The propellants – the gas that sprays the medicine out of the canister – in these inhalers are typically hydrofluorocarbons (HFCs), fluorinated greenhouse gases with a high global warming potential.

Recent estimates suggest that pressurised inhalers emit roughly 4–5 million tonnes of CO₂‑equivalent per year in Europe and around 16–17 million tonnes globally, about 0.03 percent of total greenhouse gas emissions.

The United Kingdom’s National Health Service estimates that these inhalers account for around three percent of its own carbon footprint.

While these remain a small part of global emissions, the numbers are large enough for health services and manufacturers to work on inhalers as a priority for decarbonisation, engineering traditional devices to use “greener gases”.

So far, only one of these next-generation products has reached patients: AstraZeneca’s reformulated COPD inhaler, approved for use in the UK and the European Union.

It contains the same three active medicines and is used in the same way as its predecessor, but the propellant has been switched, from the old HFA‑134a to a new gas called HFO‑1234ze(E).

The change cuts the inhaler’s warming impact by about 99.9 percent compared with the old gas, roughly a 1,000‑fold reduction in global warming potential.

The new AstraZeneca inhalers are being produced at the company's site in Dunkirk, France.
The new AstraZeneca inhalers are being produced at the company's site in Dunkirk, France. AstraZeneca/ Cleared

New efforts to reduce environmental impact

The British-Swedish pharmaceutical company has also pledged to cut its emissions by 98 percent by 2026, and is starting with inhalers, addressing scope 3 emissions linked to suppliers and product use.

“We do have a mission, working on prevention in early detection, early diagnosis, and early treatment, to ensure that we use our medicine to keep patients controlled in the community and free up hospital capacity that tends to be a lot more costly and more critical, particularly in acute situations”, Pablo Panella, senior vice-president for respiratory diseases, told Euronews Health.

Other major drugmakers have also pledged to cut their emissions and shrink their environmental footprint.

Pfizer has committed to a company-wide climate plan to reach net-zero by 2040 – Johnson & Johnson has the same goal for 2045.

Better control of chronic disease means fewer emergency admissions and less need for resource-intensive care.

This is what the pharmaceutical company calls a “green patient”, someone whose disease is well-controlled enough to avoid repeated flare-ups, hospital stays, and high-carbon interventions.

For the industry, technology is only part of the equation. The other is whether regulation makes it easier or harder to bring low-carbon options to patients.

The final pillar, Panella added, is regulation that supports innovation, particularly those addressing environmental footprint.

“Regulations need to be welcoming and facilitating.
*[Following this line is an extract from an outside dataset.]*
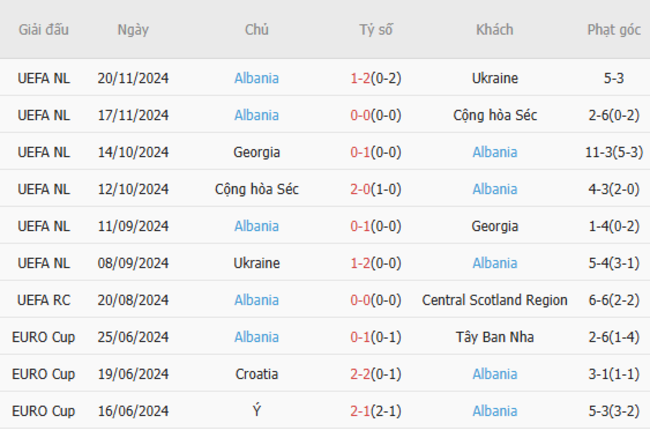Select the Tỷ số column header
650x438 pixels.
click(x=376, y=30)
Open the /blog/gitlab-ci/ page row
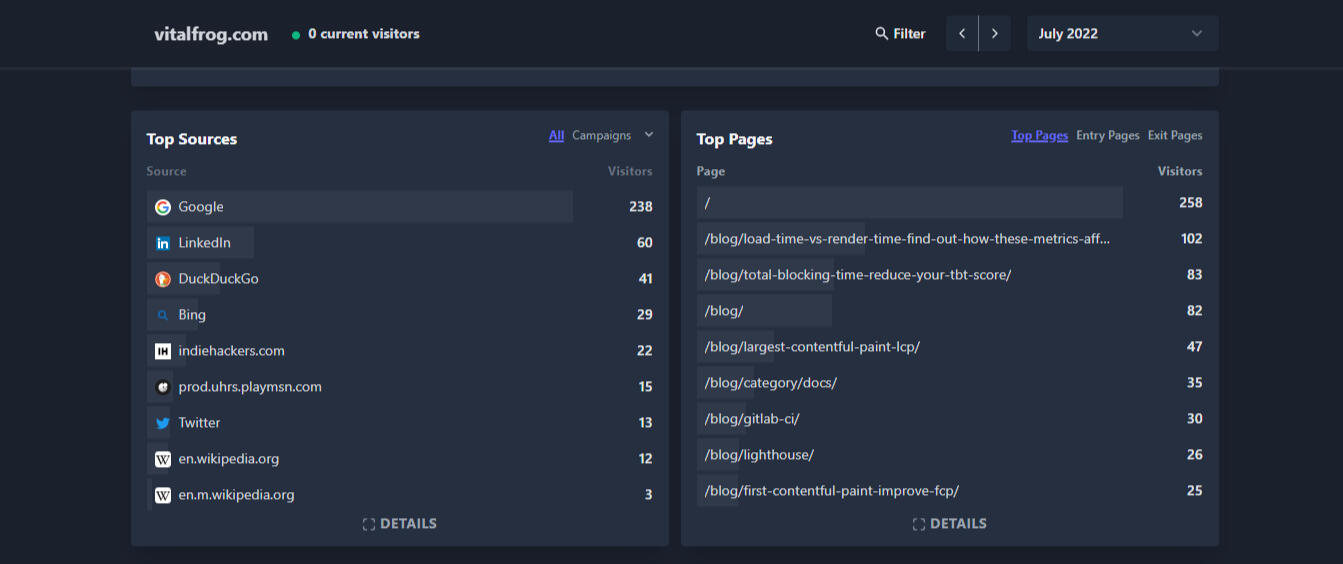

Sometimes, the more complex and cumbersome you make regulations, the more it might mean that even if you are developing the technology, it can take a lot of time to actually reach patients”, Panella said.

On climate-conscious regulation, he said the question should not be whether it goes in that direction, but how to design it so that the industry has a welcoming ecosystem to continue to invest and bring innovation.